13. After reaching agreement in principle with PAX as reflected in the September PAX Term Sheet, the Debtor, through counsel, focused on reaching an agreement with the Creditor's Committee. The Debtor negotiated with the Creditors' Committee through October and reached an agreement in principle with the Committee by the end of October. (Dec. 12 Tr. at 844, lines 17- 22).

14. On October 26, 2022, the Debtor's counsel informed the Trustee in writing that the Debtor had reached an agreement in principle on all material terms with both PAX and the Creditors' Committee. The Debtor's counsel had been informing the Trustee of the substantial progress being made with the creditors, and asking him repeatedly to stand down on the many motions he was filing with the Court and on the voluminous discovery he was seeking, which he refused to do. The Debtor's purpose in asking the Trustee to stand down was not to prevent the Trustee from conducting his investigation, but rather to slow down the continuing excessive accrual of administrative expenses in the case.

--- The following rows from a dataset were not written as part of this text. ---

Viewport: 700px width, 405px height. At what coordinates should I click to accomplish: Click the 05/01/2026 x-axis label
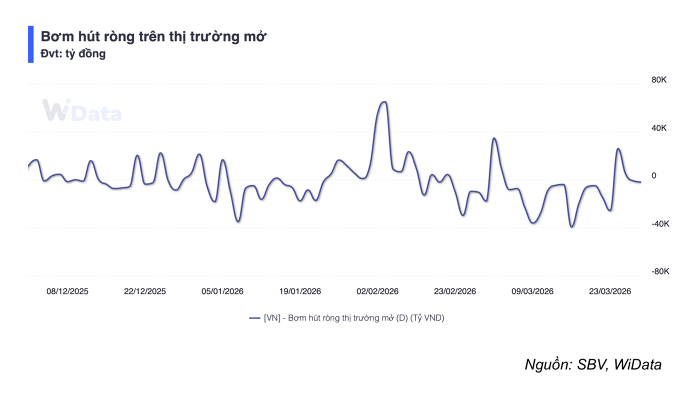[223, 291]
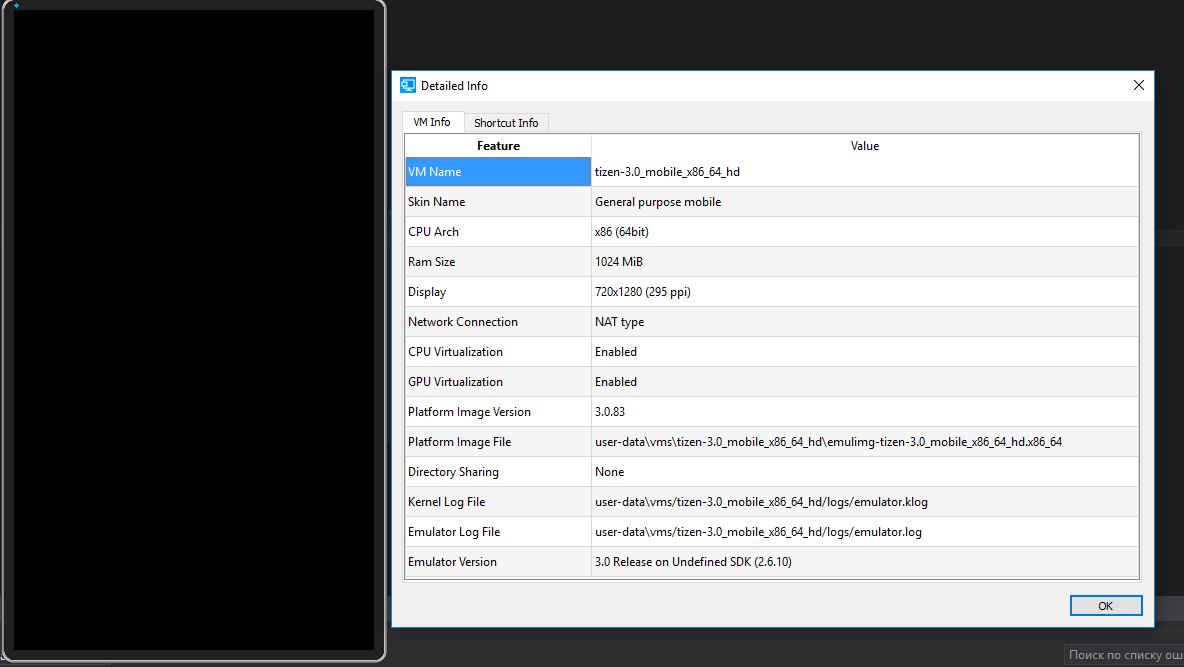This screenshot has width=1184, height=667.
Task: Highlight the CPU Arch feature row
Action: [x=498, y=232]
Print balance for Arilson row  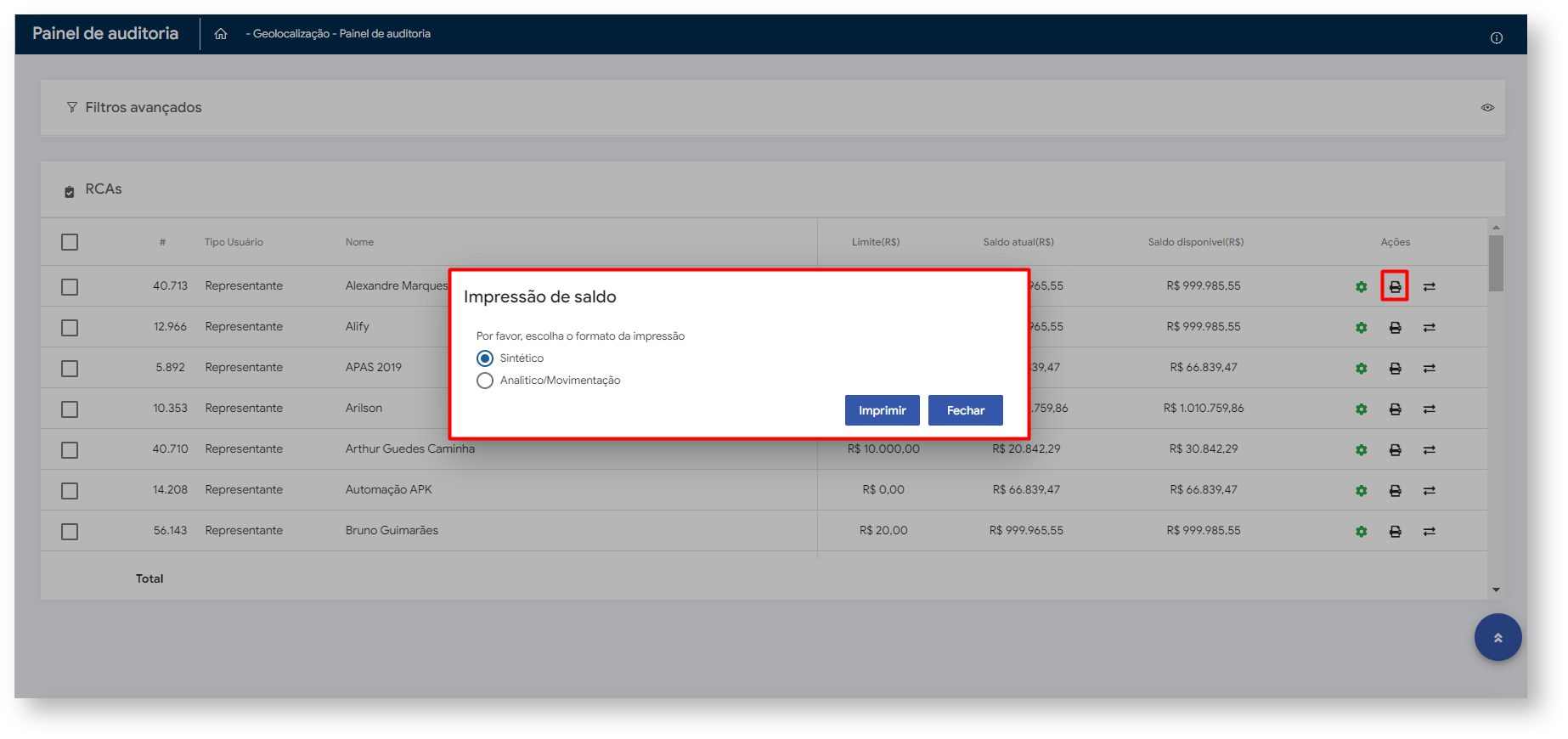pos(1395,409)
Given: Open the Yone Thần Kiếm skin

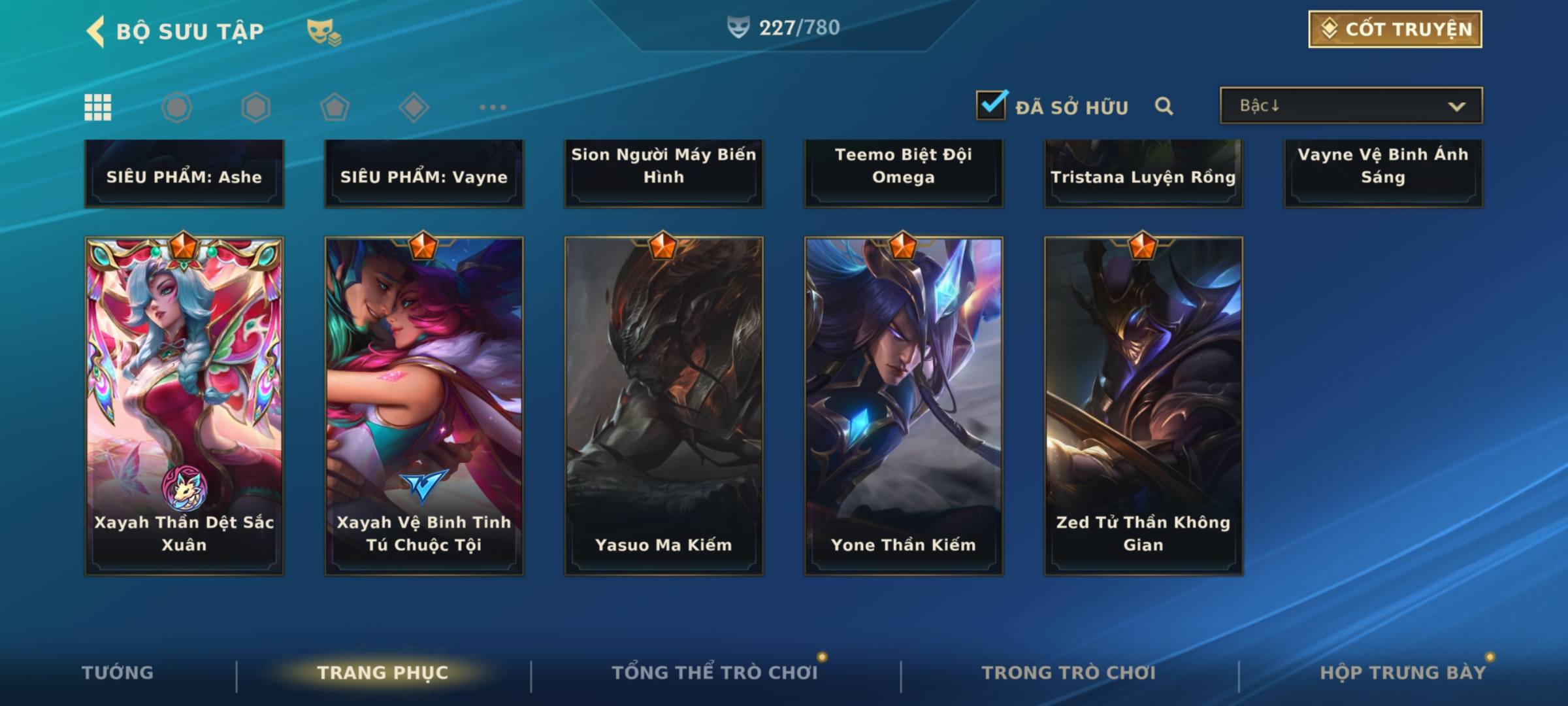Looking at the screenshot, I should tap(904, 405).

15. The Debtor's counsel asked the Trustee to articulate what additional concessions he wanted in addition to what had already been negotiated, and agreed to, with PAX and Creditors' Committee. The Trustee sent the Debtor's counsel an eight-page, single spaced term sheet on October 30, 2022, outlining his "preliminary issues." The Trustee's focus was on (1) trying to secure performance of the agreements that had been reached with PAX and the Creditors' Committee and (2) with *potential* claims related to H-Coin surfacing in the future. While the Debtor's counsel disputed that there was any validity to these so-called potential H-Coin claims, the Trustee raised an issue with how any such potential claims would be addressed in the case. (Dec. 12 Tr. at 844, line 21 to 845, line 16).

16. In November, PAX raised its desire to have further security through a line of credit or some other collateral, *e.g*., the posting of cash. The Debtor's counsel and PAX went back and forth, and by November 16th, the Debtor's extended family members had agreed to provide PAX what it was requesting in terms of security. (Dec. 12 Tr. at 845, lines 19-23).

17. On November 16, the Debtor's counsel sent a letter to the Trustee summarizing the terms that had been negotiated with PAX and the Creditors' Committee, and that the Debtor believed should be acceptable to the Trustee with respect to global settlement in the case (the "November 16 Letter"). The Debtor's counsel believed that what was proposed in the November 16 Letter was very, very close to reaching a global settlement, and again asked the Trustee to stand down while the parties worked to finalize a settlement. (Dec. 12 Tr. at 846, lines 2-15; Adv. Pro. No. 22-05032, Transcript of December 5, 2022 Hearing ("Dec. 5 Tr."), at 247, lines 8-9).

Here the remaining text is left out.